Journalist Fionola Meredith takes a look at what is making the headlines in Tuesday's morning papers.



"Big bonuses? It would be wrong to stop paying them" - that's the headline in the Independent this morning, and they are the words of Bob Diamond, the £50m a year Barclays boss.

As the Times also notes, Barclays is defying new curbs on city bonuses, as it and HSBC revealed a return to bumper profits.

"Scandalous", says the Independent's editorial - "these bankers should really be paying back their bonuses of previous years, not raking in new ones."

Steve Richards, writing in the Independent, warns that "the banks still pull the levers of power", while John Keane, in the Guardian, says that "toothier approaches", not blind trust, are needed to keep financial hubris under control.

There's much mockery in the papers concerning Harriet Harman's claim in a Sunday newspaper,that "men cannot be left to run things on their own", and that one of Labour's two top posts should always be held by a woman.

"Bonkers!" is the Mail's headline. It claims that's the view of one unnamed Labour cabinet colleague.

Now Ms Harman has stepped up her equality agenda by appearing to blame male bankers for the global financial crisis, pursuing the idea that if it had been Lehman Sisters, there might not have quite so much trouble.
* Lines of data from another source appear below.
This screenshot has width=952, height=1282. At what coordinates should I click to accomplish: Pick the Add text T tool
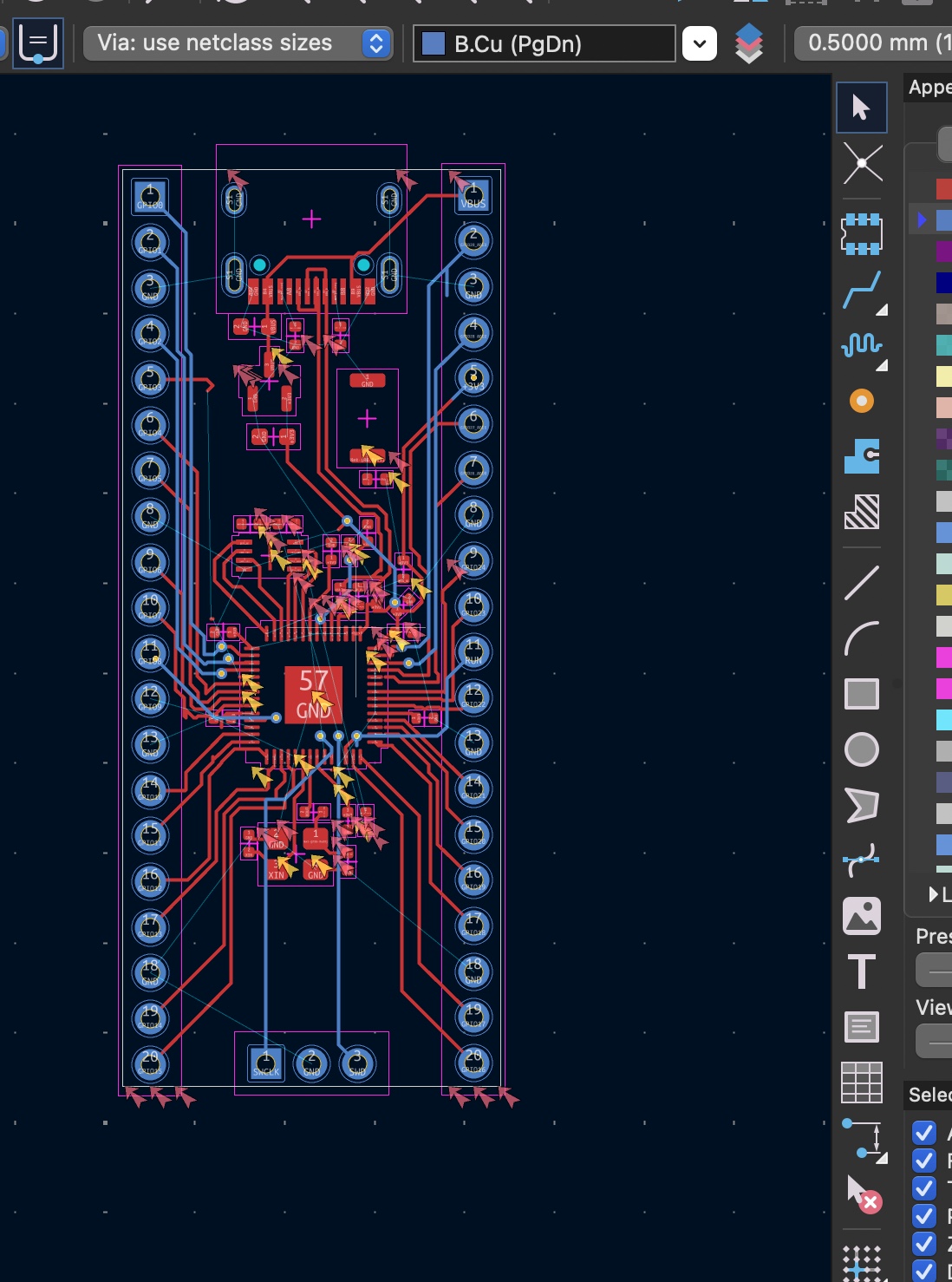pyautogui.click(x=861, y=971)
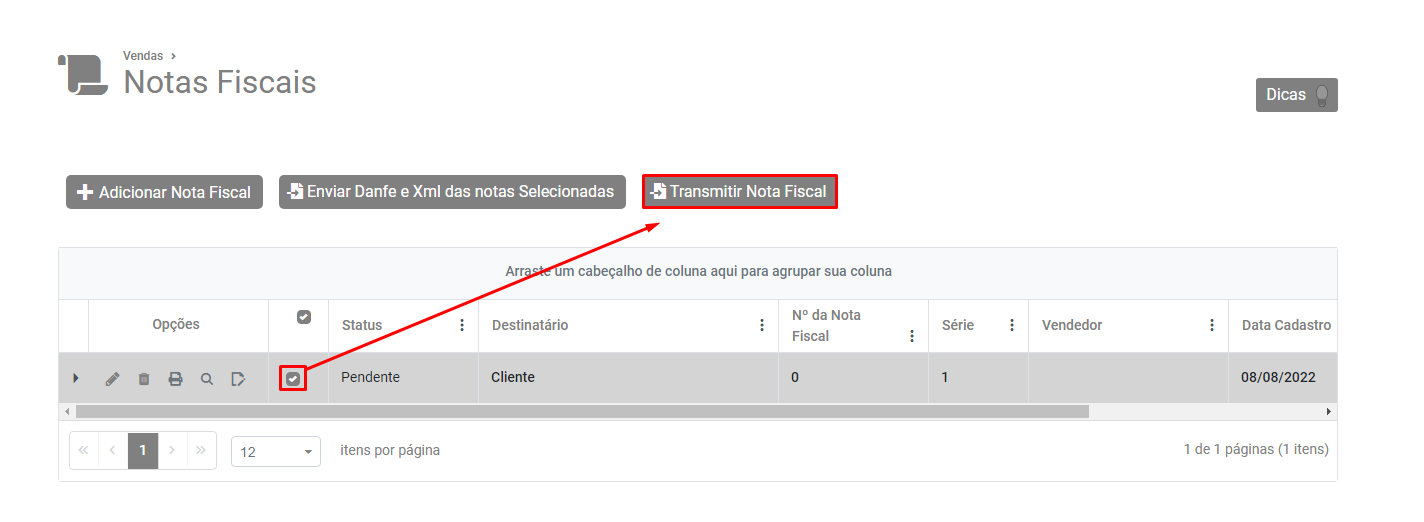Toggle the Dicas switch

[1322, 95]
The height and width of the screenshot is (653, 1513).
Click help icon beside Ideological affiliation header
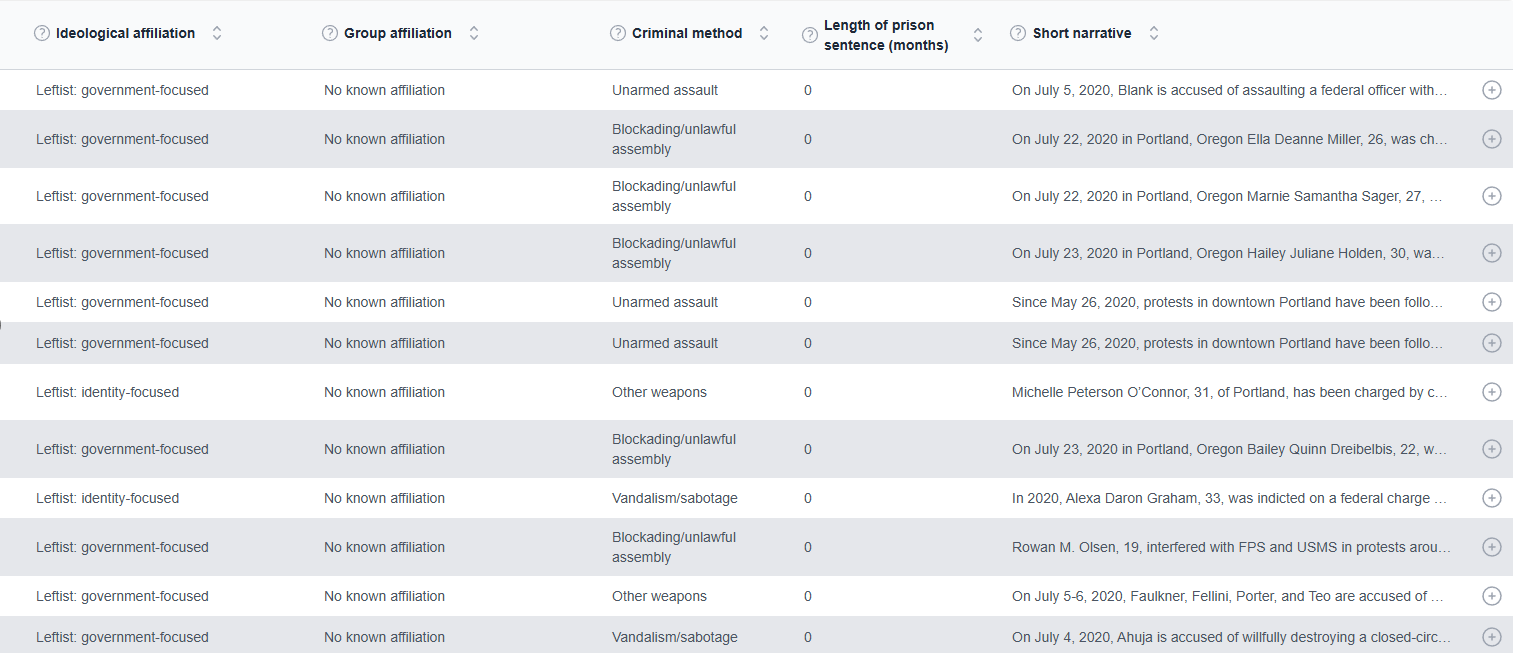[42, 33]
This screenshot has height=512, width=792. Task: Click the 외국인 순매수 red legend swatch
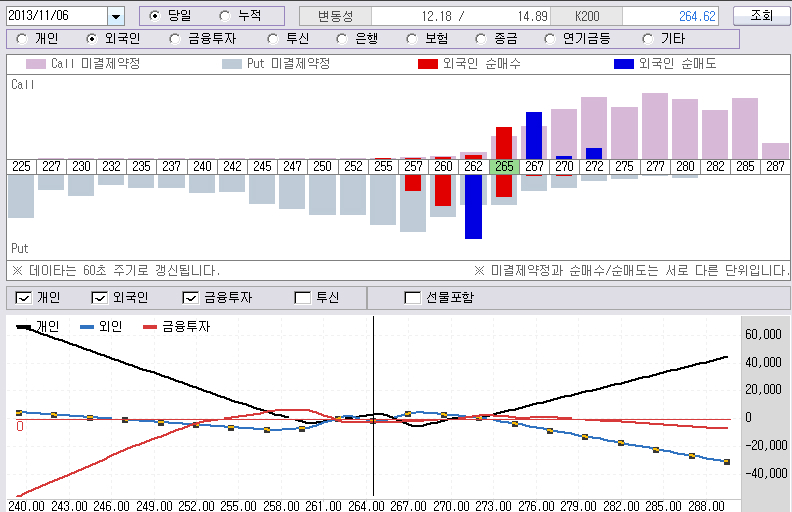point(427,64)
But Kira Cochrane, writing in the Guardian, is on Ms Harman's side - she's glad that someone's drawing attention to the dearth of women in power.

Prisoner moved

The Irish News claims that prison bosses have moved a loyalist double killer into isolation because of fears he will be murdered in jail.

The prisoner in question is Steven Leslie Brown, who was convicted in March of the brutal murders of Portadown teenagers Andrew Robb and David McIlwaine.

Apparently Brown was removed to a secure cell in Maghaberry Prison after police told the prison service they had reliable information that an attempt was to be made on his life.

The paper says a prison source has confirmed that Brown will now be detained in isolation indefinitely for his own safety.

A father of six from County Londonderry is identified as the winner of the £4.5m Lotto jackpot in both the Belfast Telegraph and the Mirror.

And finally, the Times bids a fond farewell to Benson, Britain's best loved carp.

The fish was a whopper all right, going by the front page picture in the Times, and she managed to live for 25 years.

During that time, Benson was hooked and returned to her home lake in Cambridgeshire at least 60 times. Today, though, she is sitting in the deep freeze, waiting to be stuffed and wall mounted.

Did all those years of being caught over and over damage Benson? Steve Broad, editor of UK Carp magazine, says no, adding mysteriously "if carp don't want to get hooked, they won't be".